How long does it normally take between proposal and publication?

ST: A long time! Once we’ve had agreement to develop a guideline we need to find a ‘slot’ in the guideline programme and then identify the chair and the guideline development group. The development process for a new topic then takes around two years, so it may take up to four years from proposal to guideline. We agree this is too long, but what we can do about it is another matter – all guideline developers have this sort of issue.

What is a SIGN ROCKET?

ST: SIGN ROCKETs are online summaries of our guidelines that allow you to manoeuvre, click by click, quickly around the clinical content to help you find the specific piece of information that you are looking for. ROCKETS are based on our quick reference guides, but may contain additional supporting material from the full guideline.

How has the focus at SIGN shifted from guideline development to implementation?

KB: Over the last few years we have recognised that an implementation strategy based around sending hard copies out to healthcare professionals isn’t really the best. We therefore looked at the literature on implementation support and have come up with an approach which is multifaceted. Most importantly we actively involve the multi-disciplinary group in thinking about implementation support during the development process, rather than as an add-on at the end. We also publish an implementation strategy for each guideline at the time of launch.

You recently launched You Tube broadcasts for patients. How does the SIGN remit extend to patients?

KB: Everything we do is ultimately for the benefit of patients, so provision of information about guidelines and our work in easily accessible language is important. We have patient involvement in everything we do, led by Karen Graham our Patient Involvement Co-ordinator, who supports the patients and carers on our groups. We provide patient versions of many of our guidelines in both electronic and paper form and we are about to provide our first Smartphone app designed wholly for patients. We are advised that YouTube is a good way of reaching a wide range of people, so watch this space for more broadcasts.

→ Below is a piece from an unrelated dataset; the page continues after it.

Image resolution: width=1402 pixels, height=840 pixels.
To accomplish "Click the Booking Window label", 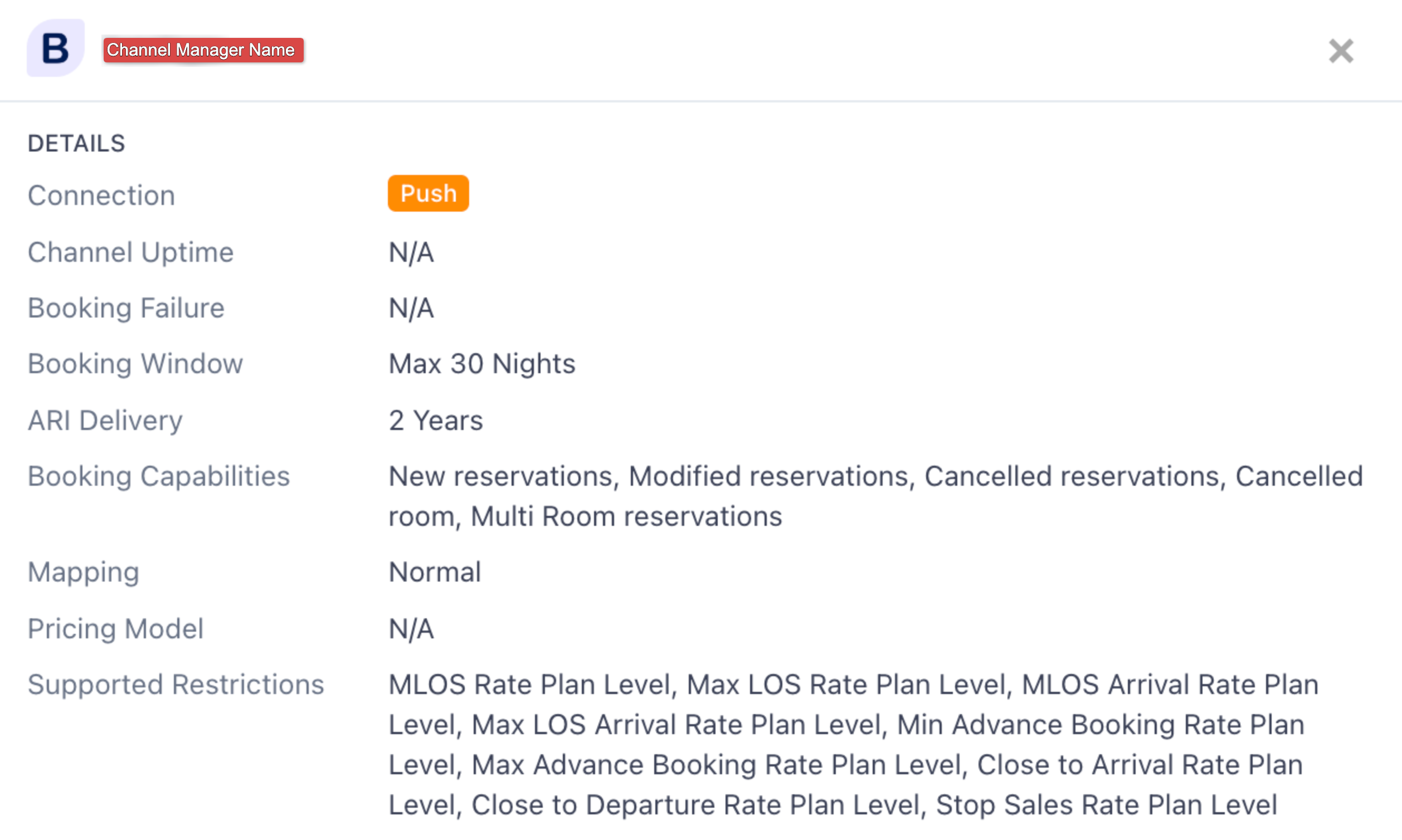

Congratulations on your recent award from eHealth for the SIGN guideline app. How does this work and how did the idea come about?

ST: Thank you. As part of our refocusing on implementation support we recognised that we need to produce guidelines in lots of different formats to maximise dissemination. Credit for the original app idea should go to Safia Qureshi, our previous Programme Director, but Stuart Neville, Publications Coordinator, and Roberta James, Programme Director, were the team who worked with an app developer to get it in its current form. The app is based on the quick reference guide of each guideline, with some additional material. It is available free of charge for Apple phones, iPads and Android phones. We now have more than 31,000 downloads, so the message is getting out there.

What do you enjoy most about your job?

ST: Two main things – firstly the opportunity to make a difference to the healthcare of thousands of patients every year by working with front-line clinicians to produce high-quality, Scottish-relevant, recommendations for clinical practice. Secondly, working with the SIGN team, who are a great bunch of people and are all willing to go the extra mile to produce a fantastic product.

KB: The opportunity to work within an organisation as internationally respected as SIGN.

What do you find most frustrating?

ST: NHS bureaucracy!

KB: Ill-considered change which is more of a challenge than an opportunity.

Are there any special challenges to providing healthcare guidelines in Scotland?

ST: Scotland is a small country and when embarking on a specialist topic, forming a guideline development group may result in inviting all of the specialists in Scotland onto the group. Obviously this has consequences for the service but also creates the possibility of bias in the process. More challenging is managing expectations – we would all love to have completely up-to-date guidelines on every topic, but this is just not possible given the resources available to us. Other challenges aren’t particularly Scotland specific, such as problems with people being released to work on guidelines, which is true of all national activities.